Just came back from the ‘Remediating Urban Space: Exploring Design Responses‘ symposium at the Plymouth University in Plymouth, UK. Thanks to the organizing committee: Alessandro Aurigi, Katharine Willis, Mike Phillips, and Gianni Corino!
In the morning I gave a little talk about the ways in which play can aid in strengthening citizen engagement with the urban environment. This is the abstract I submitted, which is the basis for the talk and to-be-written paper:
Playing for ownership: digital media and urban design
Michiel de Lange | Remediating Urban Space Symposium, 6 June 2012, Plymouth University
With a smartphone in the pocket one never needs to feel alone or lost. Mobile devices and locative apps often are geared to simplifying and personalizing urban life and to eliminate moments of friction. Moreover, many mobile apps and services provide solutions to relatively simple problems like finding the proverbial nearest Italian restaurant or parking spot. Attractive as this may seem, it neglects a basic tenet of urban life. Cities, with their high number and densities of heterogenous inhabitants, require individuals to not only devise avoidance strategies but also to cooperate in order to collectively solve complex issues. For this, encounters and tensions are a necessity. How then can these same media technologies be deployed to help create livable and lively cities by engaging citizens with the city and other people?
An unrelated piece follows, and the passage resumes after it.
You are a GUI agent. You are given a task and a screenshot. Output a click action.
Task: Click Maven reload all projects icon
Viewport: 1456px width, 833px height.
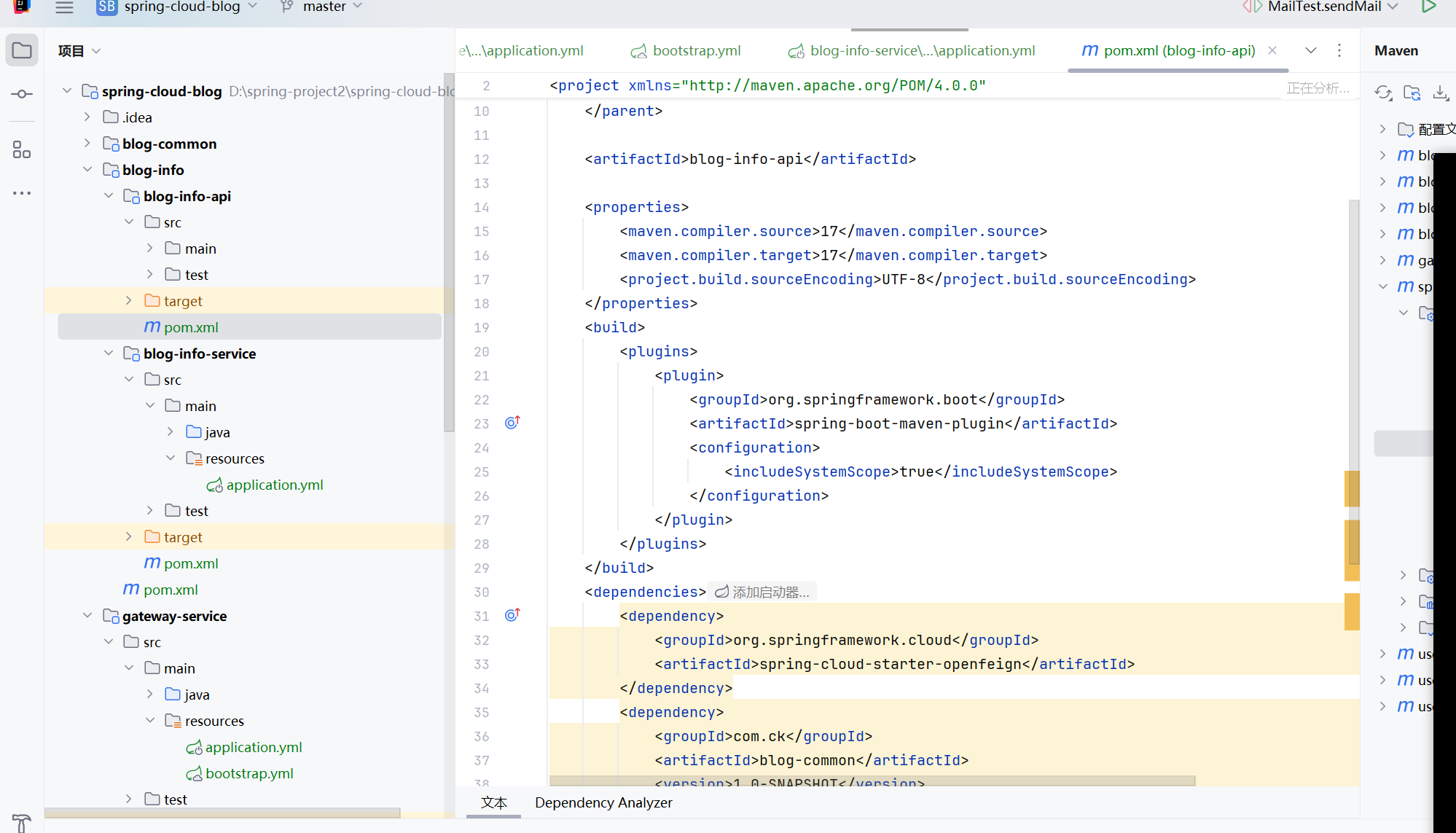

Central in this paper is the notion of ownership. Ownership is taken as the extent to which people feel involved with their urban environment and fellow urbanites, and have the power to act on collective issues. Since the rise of the modern city, play in various guises has been a central element in our understanding of urban culture. Digital media technologies further contribute to this legacy of playful urbanism. Media projects that aim to strengthen ownership frequently make use of play principles. This is with good reason: games take place in a rule-, time-, and space-bound setting in which players can safely test out strategies for collective action with uncertain outcomes.
This contribution explores multiple ways in which play and games can strengthen ownership by engaging urbanites with their environment and each other. First, games are used in simulations or actual planning processes of physical environments. Second, in what can be called DIY urbanism games are used to give people the agency to act on urban issues. Third, games may stimulate playful encounters with other people and places. And games help to foster a poetic ‘sense of place’ among urbanites. In the concluding section it is proposed that the tripartite ontology of play as object, algorithm and action offers a fruitful perspective on the changing role of urban designers in shaping the future of the media city.